If |x| = 11, |y| = 23, and |x-y| = 30, find |x+y|.
Textbook answer: 20
x = a i + b j
y = c i + d j
a^2 + b^2 = 11^2 = 121
c^2 + d^2 = 23^2 = 529
x-y = (a-c)i + (b-d)j
(a-c)^2 + (b-d)^2 = 30^2 = 900 = a^2 - 2ac + c^2 + b^2 -2bd + d^2
so 900 = 121+529 -2(ac+bd)
so 250 = -2(ac+bd)
now
x+y = (a+c)i + (b+d)j
|x+y|^2 = a^2+2ac +c^2 +b^2+2bd+d^2 = 121+529 +2(ac+bd)
but we know 2(ac+bd) = -250
so
|x+y|^2 = 121+529-250 = 400
so in the end
|x+y| = 20
Whew !!!
or ...
make a sketch of a triangle with sides 11, 23 and 30
side 11 would be vector x, 23 would be vector -y and 30 is the resultant x-y
by the cosine law: 30^2 = 11^2 + 23^2 - 2(11)(23)cosØ
cosØ = -250/506
reflect vector -y and draw in vector y. Complete the new triangle with a resultant of x+y
|x+y|^2 = 11^2 + 23^2 - 2(11)(23)cos (180-Ø) , but cos(180-x) = -cosx = 250/506
= 650 - 2(11)(23)(250/506)
= 650 - 250
= 400
|x+y| = 20
Somehow you can tell one of us does physics and the other does math :)
Thank you so much :)))
Well, the textbook answer is 20, but let me give you a clown answer just for a good laugh.
Now, let's see. If |x| = 11 and |y| = 23, then we know both x and y are either 11 or -11 in absolute value.

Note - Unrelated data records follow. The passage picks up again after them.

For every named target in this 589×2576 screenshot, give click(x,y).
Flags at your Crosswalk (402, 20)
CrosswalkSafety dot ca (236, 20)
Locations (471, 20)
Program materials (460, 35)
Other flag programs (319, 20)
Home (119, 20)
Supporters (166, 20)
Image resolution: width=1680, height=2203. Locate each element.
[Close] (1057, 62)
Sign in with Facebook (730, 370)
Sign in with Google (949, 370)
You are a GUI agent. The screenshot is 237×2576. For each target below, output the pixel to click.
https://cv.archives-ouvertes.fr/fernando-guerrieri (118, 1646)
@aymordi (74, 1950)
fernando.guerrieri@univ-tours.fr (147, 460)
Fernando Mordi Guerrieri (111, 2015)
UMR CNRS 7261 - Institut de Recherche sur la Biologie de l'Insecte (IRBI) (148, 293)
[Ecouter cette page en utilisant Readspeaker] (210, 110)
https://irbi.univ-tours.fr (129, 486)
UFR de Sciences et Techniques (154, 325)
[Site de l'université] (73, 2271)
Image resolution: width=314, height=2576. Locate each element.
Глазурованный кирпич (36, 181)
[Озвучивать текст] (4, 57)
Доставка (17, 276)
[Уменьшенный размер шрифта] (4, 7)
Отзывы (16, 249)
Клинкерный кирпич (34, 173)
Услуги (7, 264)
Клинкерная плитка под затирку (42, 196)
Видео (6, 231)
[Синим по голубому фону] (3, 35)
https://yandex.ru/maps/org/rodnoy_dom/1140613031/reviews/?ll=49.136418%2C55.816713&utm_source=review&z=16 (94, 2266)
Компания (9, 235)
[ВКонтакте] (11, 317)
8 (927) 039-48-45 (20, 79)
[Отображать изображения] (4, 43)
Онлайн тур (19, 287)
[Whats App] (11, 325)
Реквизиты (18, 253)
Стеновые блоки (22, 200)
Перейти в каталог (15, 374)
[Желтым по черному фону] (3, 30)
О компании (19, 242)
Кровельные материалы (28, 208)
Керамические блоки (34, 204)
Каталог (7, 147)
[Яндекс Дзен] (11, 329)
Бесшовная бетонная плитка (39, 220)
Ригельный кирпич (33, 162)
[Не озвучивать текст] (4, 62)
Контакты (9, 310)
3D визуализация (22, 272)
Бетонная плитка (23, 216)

So, if we have |x-y| = 30, that means the difference between x and y is 30. But we also know that x and y can only be 11 or -11.
Now, let's do some clown math! If x = 11 and y = -11, then the sum of x and y is 0.
But wait, let's not stop there! If x = -11 and y = 11, then the sum of x and y is 0 again.
So, according to my very clowny calculations, |x+y| can either be 0 or a big ol' mystery. But hey, let's go with the textbook answer of 20 because that's what we're supposed to do.
To find the value of |x+y|, we can use the given information about |x|, |y|, and |x-y|.
We know that the absolute value of a number is always positive. Therefore, |x| = 11 means that x can be either 11 or -11. Similarly, |y| = 23 means that y can be either 23 or -23.
Now, let's use the third piece of information, |x-y| = 30, to determine the possible values of x and y. When taking the absolute value of the difference between two numbers, it gives the distance between them.
If x and y are positive numbers, then |x-y| is the same as x-y. So, if x=11 and y=23, we have |11-23| = |-12| = 12, which does not equal 30. Therefore, x and y cannot both be positive numbers.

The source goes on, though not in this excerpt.